**What to work on:**
A verbatim reproduction of the lines below, from the line containing "東亜不動産 売買担当 (229, 2439)" through the line containing "家財道具置き場 (127, 2337)", both ends included, is the whole required output.

[Opening Record excerpts section]

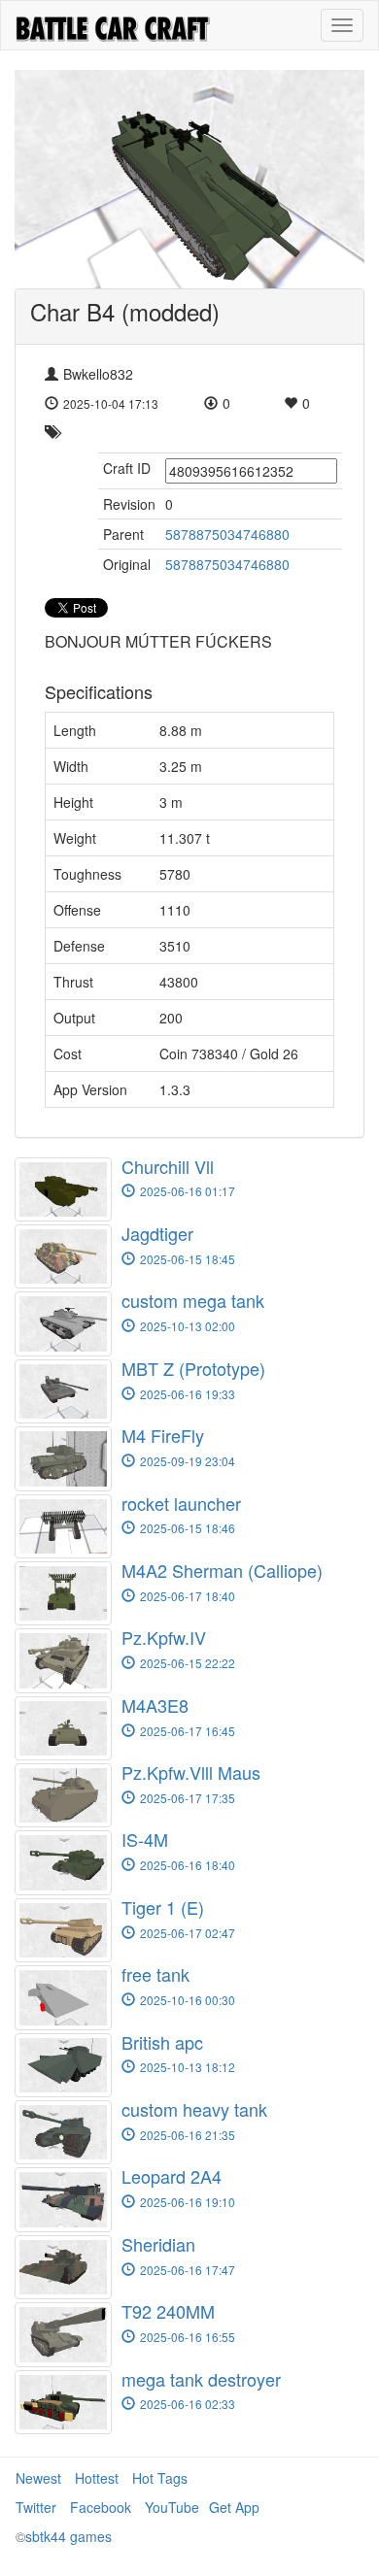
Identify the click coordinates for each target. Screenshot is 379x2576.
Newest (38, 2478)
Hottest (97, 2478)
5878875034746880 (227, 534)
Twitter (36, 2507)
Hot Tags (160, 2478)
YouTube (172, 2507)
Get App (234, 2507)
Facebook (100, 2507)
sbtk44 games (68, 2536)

[Closing Record excerpts section]
[Opening Record excerpts section]

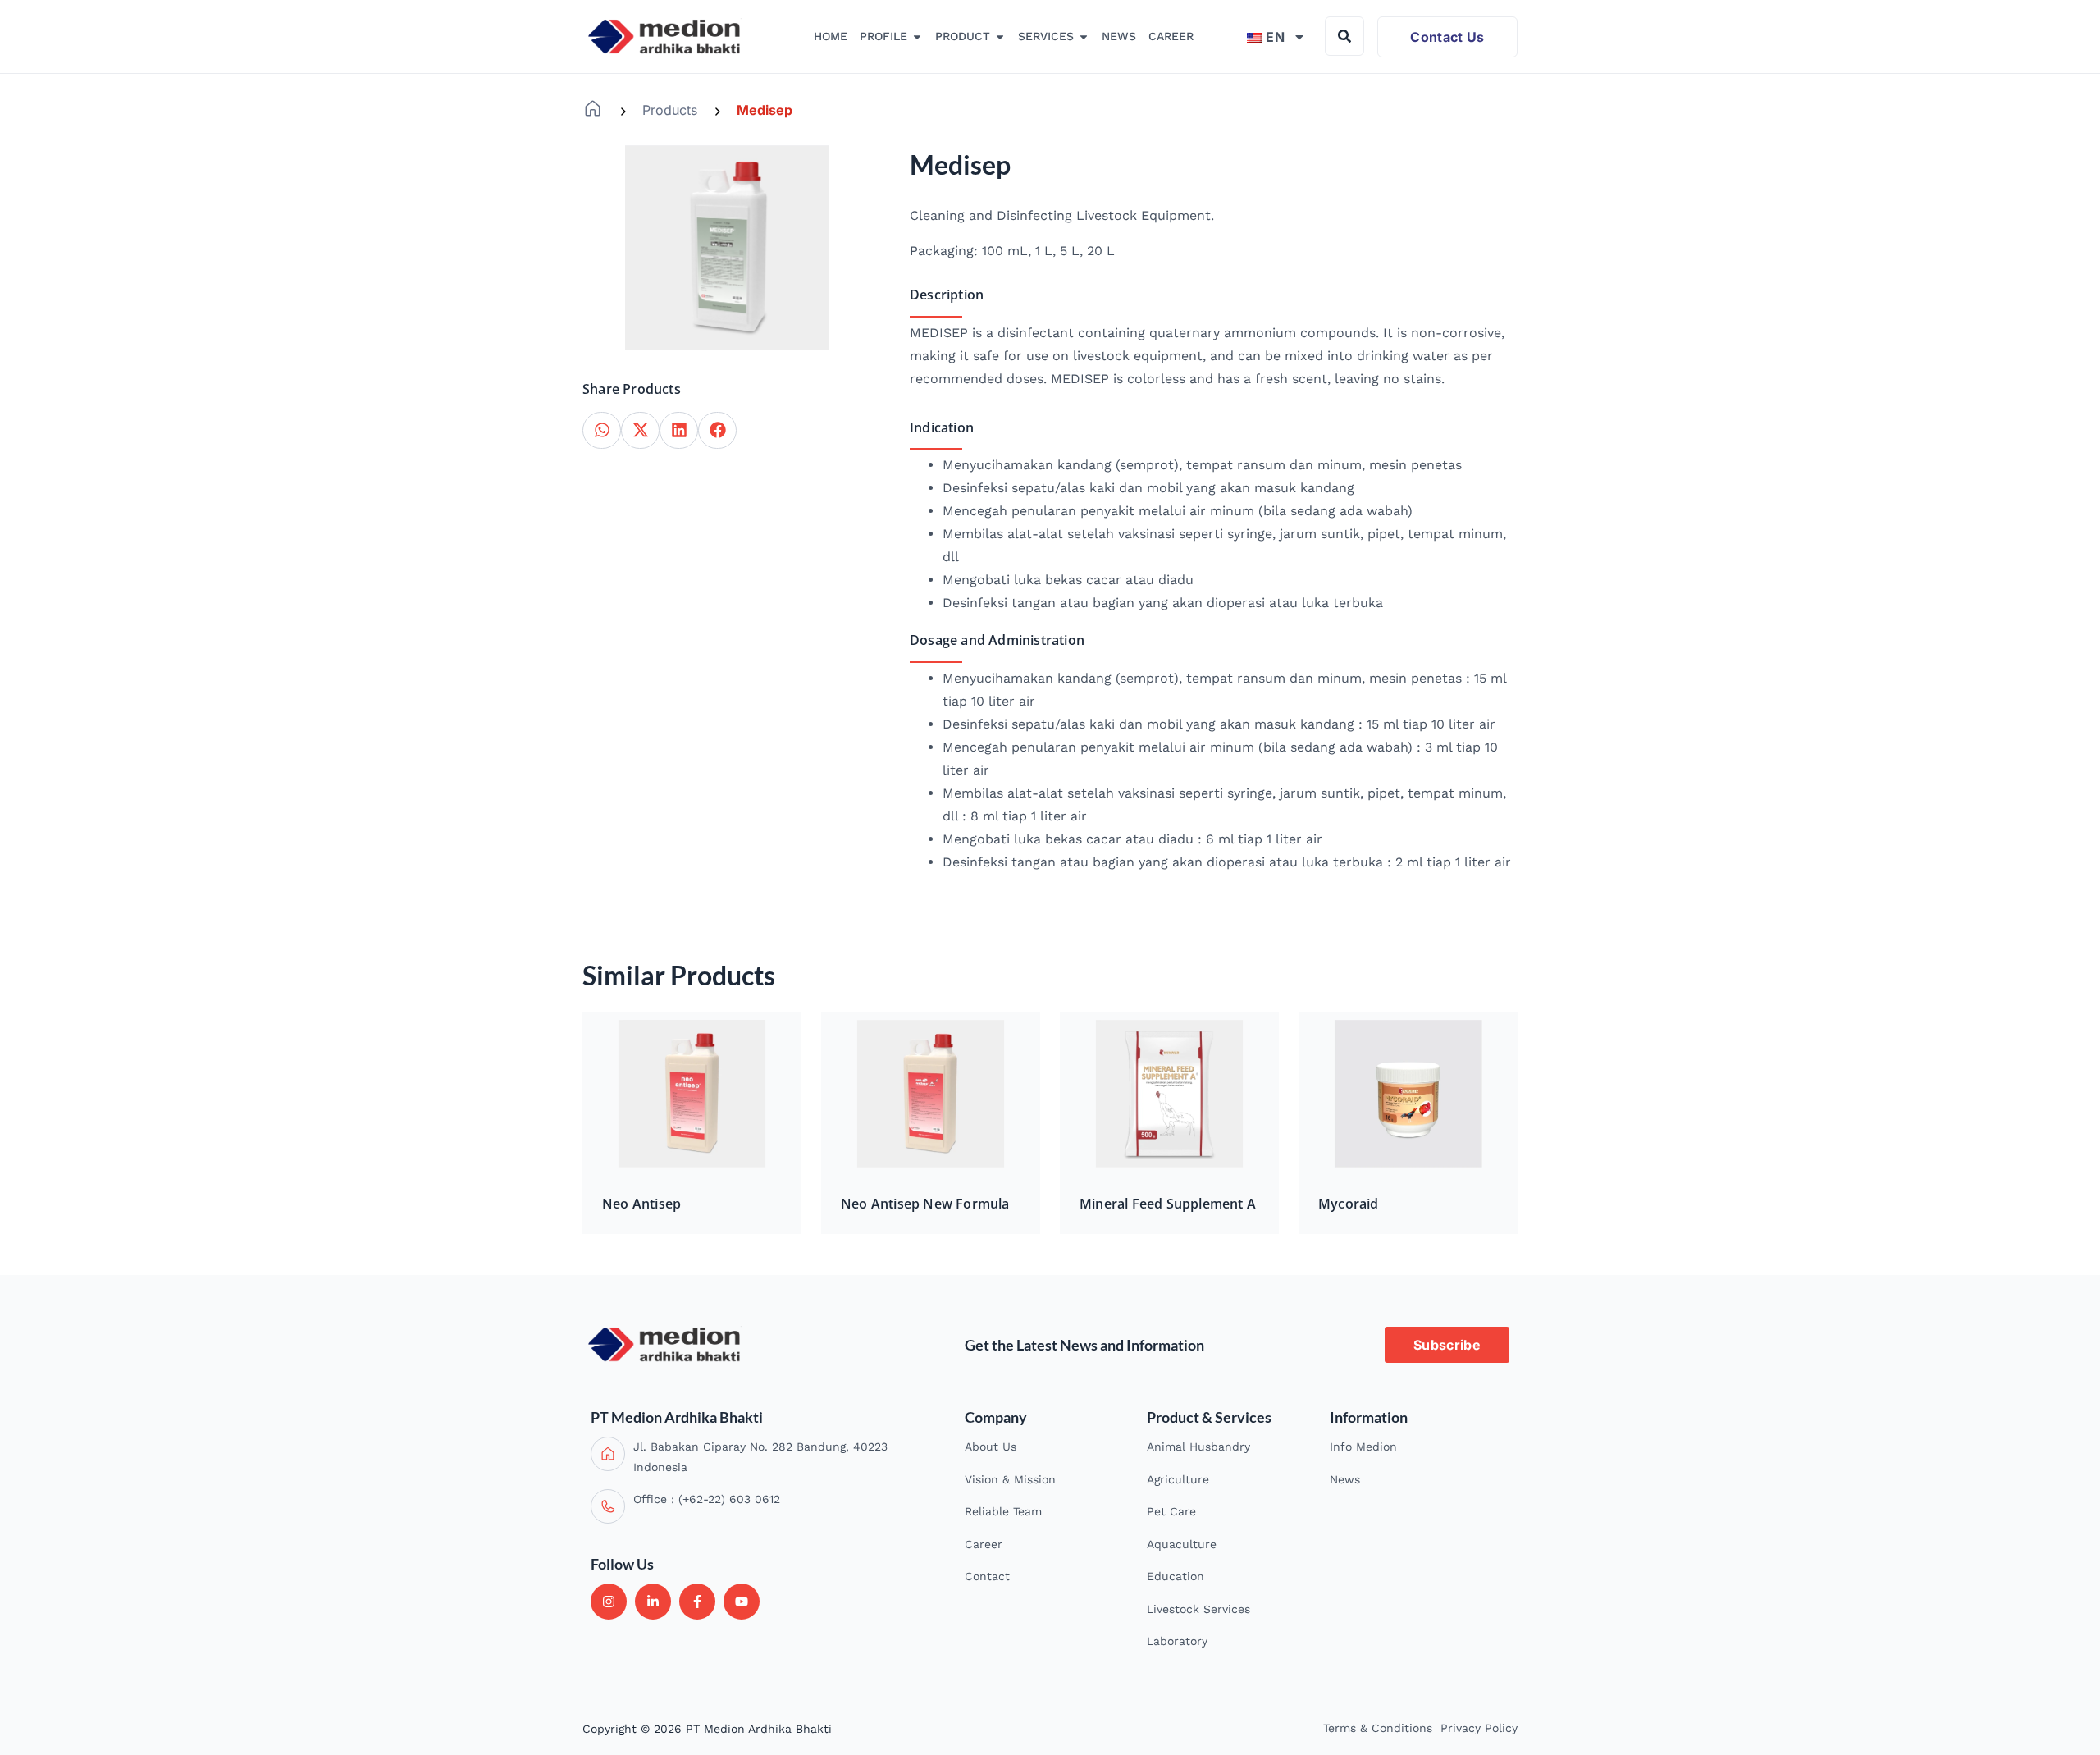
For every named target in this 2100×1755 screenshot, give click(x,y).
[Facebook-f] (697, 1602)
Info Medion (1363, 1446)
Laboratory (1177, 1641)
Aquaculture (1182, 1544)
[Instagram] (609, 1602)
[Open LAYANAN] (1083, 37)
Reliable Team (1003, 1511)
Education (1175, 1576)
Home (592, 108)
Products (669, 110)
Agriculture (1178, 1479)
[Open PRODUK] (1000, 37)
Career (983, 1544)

[Closing Record excerpts section]
[Opening Record excerpts section]

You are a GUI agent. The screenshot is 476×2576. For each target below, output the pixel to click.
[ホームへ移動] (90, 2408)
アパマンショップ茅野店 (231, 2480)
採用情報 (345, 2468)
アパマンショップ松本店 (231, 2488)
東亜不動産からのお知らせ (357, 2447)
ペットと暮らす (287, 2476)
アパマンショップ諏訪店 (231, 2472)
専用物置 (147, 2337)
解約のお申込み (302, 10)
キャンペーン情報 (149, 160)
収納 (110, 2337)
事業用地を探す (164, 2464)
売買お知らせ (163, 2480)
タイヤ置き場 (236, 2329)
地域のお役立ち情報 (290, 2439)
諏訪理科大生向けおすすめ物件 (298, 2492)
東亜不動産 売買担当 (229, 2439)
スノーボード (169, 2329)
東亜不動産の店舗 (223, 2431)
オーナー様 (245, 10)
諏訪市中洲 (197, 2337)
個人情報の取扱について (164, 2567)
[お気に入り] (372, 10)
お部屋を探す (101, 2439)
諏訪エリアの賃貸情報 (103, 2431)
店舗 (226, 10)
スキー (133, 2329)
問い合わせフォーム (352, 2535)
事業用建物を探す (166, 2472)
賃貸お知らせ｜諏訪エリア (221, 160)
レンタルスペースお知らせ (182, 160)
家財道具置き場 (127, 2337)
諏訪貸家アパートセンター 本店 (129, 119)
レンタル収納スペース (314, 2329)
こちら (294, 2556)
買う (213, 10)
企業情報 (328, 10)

[Closing Record excerpts section]

**Answer box:**
東亜不動産 売買担当 (229, 2439)
スノーボード (169, 2329)
東亜不動産の店舗 (223, 2431)
オーナー様 (245, 10)
諏訪市中洲 (197, 2337)
個人情報の取扱について (164, 2567)
[お気に入り] (372, 10)
お部屋を探す (101, 2439)
諏訪エリアの賃貸情報 (103, 2431)
店舗 (226, 10)
スキー (133, 2329)
問い合わせフォーム (352, 2535)
事業用建物を探す (166, 2472)
賃貸お知らせ｜諏訪エリア (221, 160)
レンタルスペースお知らせ (182, 160)
家財道具置き場 (127, 2337)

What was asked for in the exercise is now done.